Florida’s New School Curriculum Is Designed to Make Kids Conservative
The right-wing group behind the newly approved school materials is proud of its agenda.
The Florida Department of Education has approved a set of educational materials created by PragerU, a right-wing group that has explicitly stated it wants to indoctrinate children.
PragerU is not an accredited academic institution.
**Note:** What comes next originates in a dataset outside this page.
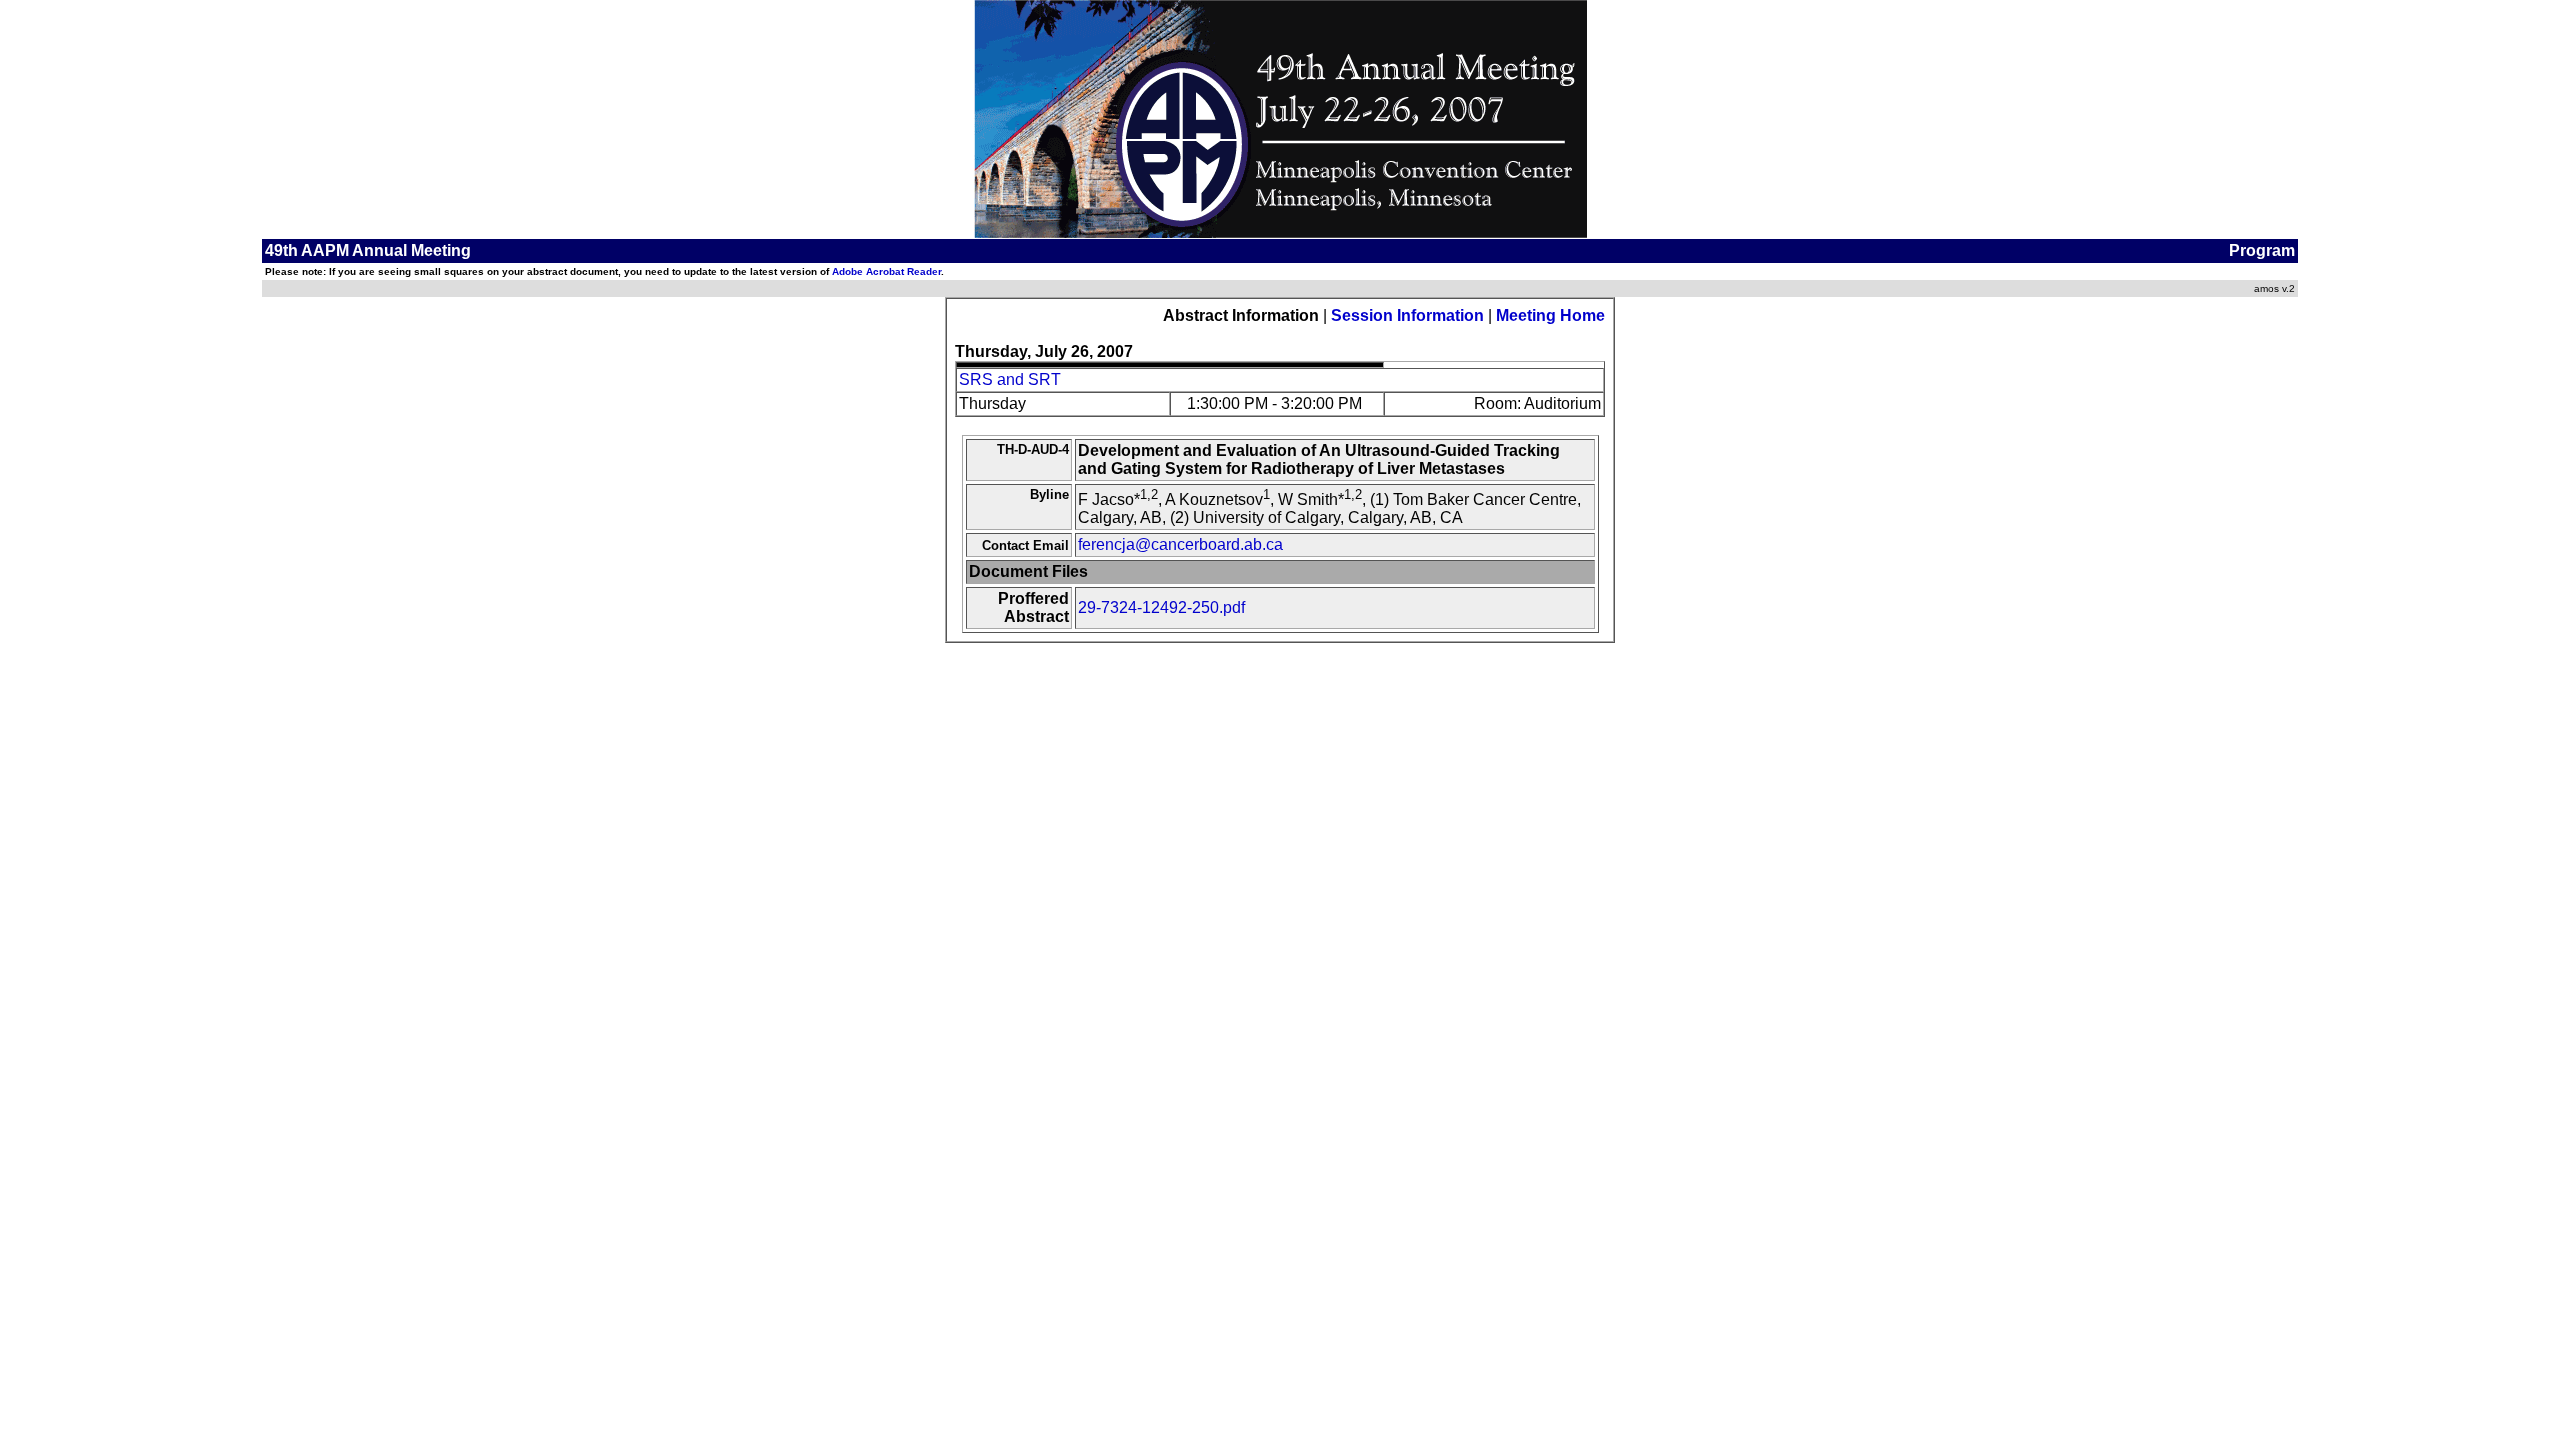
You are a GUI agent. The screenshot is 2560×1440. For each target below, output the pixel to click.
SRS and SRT (1010, 379)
Rather, it’s a conservative advocacy group cloaked in the guise of scholars that are best known for spreading disinformation on climate change, questioning the role of slavery as the pretext for the Civil War, and generally dismissing any acknowledgment of racism (especially against Black Americans) throughout American history.
But according to the group’s founder, conservative radio host Dennis Prager, it’s actually OK to indoctrinate kids … as long as you’re making them conservative.
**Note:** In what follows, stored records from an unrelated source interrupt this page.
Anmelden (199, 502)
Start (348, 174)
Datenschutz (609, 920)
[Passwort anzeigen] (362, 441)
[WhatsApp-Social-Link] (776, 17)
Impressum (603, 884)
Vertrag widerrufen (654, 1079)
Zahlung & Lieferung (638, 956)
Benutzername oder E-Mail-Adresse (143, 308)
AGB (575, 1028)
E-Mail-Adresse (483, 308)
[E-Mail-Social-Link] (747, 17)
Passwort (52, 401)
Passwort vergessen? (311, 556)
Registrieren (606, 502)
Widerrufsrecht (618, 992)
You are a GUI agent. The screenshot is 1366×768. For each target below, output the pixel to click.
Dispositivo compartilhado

“We are in the mind-changing business, and few groups can say that,” Prager says in a promotional video for PragerU. He repeated the same thing again at the Moms for Liberty conference in Philadelphia last month, noting that it’s “fair” to say PragerU indoctrinates kids.
“It’s true we bring doctrines to children,” Prager told the right-wing audience. “But what is the bad about our indoctrination?”
Florida is the first state to approve PragerU’s ersatz curriculum in K-12 schools, despite Governor Ron DeSantis’s repeated insistence that kids needed to be protected from indoctrination.
The exception for PragerU perhaps makes sense when you take a closer look at its content. Many of its videos are narrated by right-wing personalities like Tucker Carlson, Ben Shapiro, and Candace Owens. The subject material is as bad as you’d expect.
In one five-minute video history lesson, two kids travel back in time to meet Christopher Columbus, who reassures them that violence against Indigenous and Black people is OK.
“Well, in our time we view slavery as being evil and terrible,” one of the kids tells him.
“Ah. Magnifico! That’s wonderful,” the fictional Columbus responds. “I am glad humanity has reached such a time. But you said you’re from 500 years in the future? How can you come here to the fifteenth century and judge me by your standards from the twenty-first century?”
Columbus tells the kids that slavery was “no big deal” and that “being taken as a slave is better than being killed.”
In fact, downplaying the harms of slavery is a common theme in PragerU’s content. In another video, a cartoon Booker T. Washington tells the time-traveling kids that slavery is bad but “it’s been a reality everywhere in the world.”
“America was one of the first places on earth to outlaw slavery,” he adds. (America was actually one of the last countries to do so.)
Other videos push pro-cop propaganda, celebrate the benefits of British colonialism, dispute the reality of climate change, and praise the apartheid state of Israel.
PragerU CEO Melissa Streit has defended the group’s content as “pro-American ideology.”
“The ideology that we promote is a pro-American ideology, the ideology of which America was essentially built upon that has created this nation,” she told The Orlando Sentinel. “But we are not a political enterprise, we are a pro-American enterprise.”